Pukul 10.30 kami beranjak ke kuil Kinkakuji. Untuk menuju tempat itu, kami harus menumpang bus kota. Kami sempat salah destinasi, karena salah mendengar tujuan. Kami baru tahu, ternyata ada kuil Kinkakuji dan kuil Ginkakuji. Dan kami memilih bus ke Ginkakuji. Ketika turun, kami melewati Philosopher’s Path, sebuah jalan kecil dengan kolam bersih yang memanjang berisi ikan dan di pinggirnya ditumbuhi pohon bunga sakura yang sudah selesai masa mekarnya. Ketika menyadari tempat itu adalah Philosopher’s Path, kami akhirnya tahu kalau kami salah tujuan, karena Philosopher’s Path memang ada dalam destinasi kami, tapi lokasinya tidak berdekatan dengan kuil Kinkakuji. Lalu kami kembali menaiki bus kota dan melihat rute yang benar.
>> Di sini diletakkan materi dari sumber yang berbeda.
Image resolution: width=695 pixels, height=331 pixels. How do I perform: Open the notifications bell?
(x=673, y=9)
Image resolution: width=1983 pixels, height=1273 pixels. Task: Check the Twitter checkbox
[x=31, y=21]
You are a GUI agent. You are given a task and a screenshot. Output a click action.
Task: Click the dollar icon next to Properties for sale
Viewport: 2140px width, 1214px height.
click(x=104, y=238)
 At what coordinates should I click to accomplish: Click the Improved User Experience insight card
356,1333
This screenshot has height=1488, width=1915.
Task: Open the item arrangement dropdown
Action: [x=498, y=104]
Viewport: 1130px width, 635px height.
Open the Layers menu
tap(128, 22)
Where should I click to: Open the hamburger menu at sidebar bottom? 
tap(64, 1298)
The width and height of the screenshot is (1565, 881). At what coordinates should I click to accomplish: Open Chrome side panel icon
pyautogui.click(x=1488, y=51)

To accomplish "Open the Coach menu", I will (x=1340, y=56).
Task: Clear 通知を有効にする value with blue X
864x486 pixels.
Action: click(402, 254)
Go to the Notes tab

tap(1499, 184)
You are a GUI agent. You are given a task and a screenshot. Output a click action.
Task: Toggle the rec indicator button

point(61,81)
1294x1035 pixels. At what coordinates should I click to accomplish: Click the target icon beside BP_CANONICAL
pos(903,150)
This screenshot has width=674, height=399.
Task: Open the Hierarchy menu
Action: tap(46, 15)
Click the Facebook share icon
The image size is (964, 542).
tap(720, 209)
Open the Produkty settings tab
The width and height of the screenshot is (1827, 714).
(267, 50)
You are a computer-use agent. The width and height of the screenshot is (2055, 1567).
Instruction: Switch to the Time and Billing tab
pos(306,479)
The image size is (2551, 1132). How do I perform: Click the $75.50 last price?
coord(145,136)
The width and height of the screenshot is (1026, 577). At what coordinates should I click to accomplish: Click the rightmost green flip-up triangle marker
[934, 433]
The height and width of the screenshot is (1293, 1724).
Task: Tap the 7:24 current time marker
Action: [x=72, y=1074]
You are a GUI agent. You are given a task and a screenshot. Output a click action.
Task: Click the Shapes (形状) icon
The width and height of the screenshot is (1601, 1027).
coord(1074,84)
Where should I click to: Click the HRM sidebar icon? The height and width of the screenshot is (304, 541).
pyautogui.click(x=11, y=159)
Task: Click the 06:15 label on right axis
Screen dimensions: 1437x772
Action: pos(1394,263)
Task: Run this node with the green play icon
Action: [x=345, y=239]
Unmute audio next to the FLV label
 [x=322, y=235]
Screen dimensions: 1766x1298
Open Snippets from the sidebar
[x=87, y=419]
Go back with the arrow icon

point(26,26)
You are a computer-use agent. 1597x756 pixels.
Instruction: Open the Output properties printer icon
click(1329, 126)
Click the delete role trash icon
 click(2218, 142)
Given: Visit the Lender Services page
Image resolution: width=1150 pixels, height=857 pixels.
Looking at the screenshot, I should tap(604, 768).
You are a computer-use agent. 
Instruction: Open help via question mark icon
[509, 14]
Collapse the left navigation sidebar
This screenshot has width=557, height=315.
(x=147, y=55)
Hingga akhirnya tibalah kami di kuil Kinkakuji, yang dikenal sebagai Golden Pavilion. Sedangkan kuil Ginkakuji dikenal sebagai Silver Pavilion. Sesuai namanya, seperti itulah warna kedua kuil tersebut, dan konon katanya itu juga adalah material pembuat bagian luar kedua kuil tersebut. Pengunjung Kinkakuji ini jauh lebih ramai daripada Ginkakuji, dan memang kuil tesebut adalah destinasi favorit di Kyoto karena keunikannya dengan bahan emas tersebut. Untuk masuk ke Kinkakuji kita harus membayar tiket ¥400 per orang. Jalan di dalam komplek kuil emas ini sudah diatur sedemikian rupa agar menjadi satu arah dari masuk hingga keluar, sehingga semua wisatawan bisa berjalan kaki dengan tenang.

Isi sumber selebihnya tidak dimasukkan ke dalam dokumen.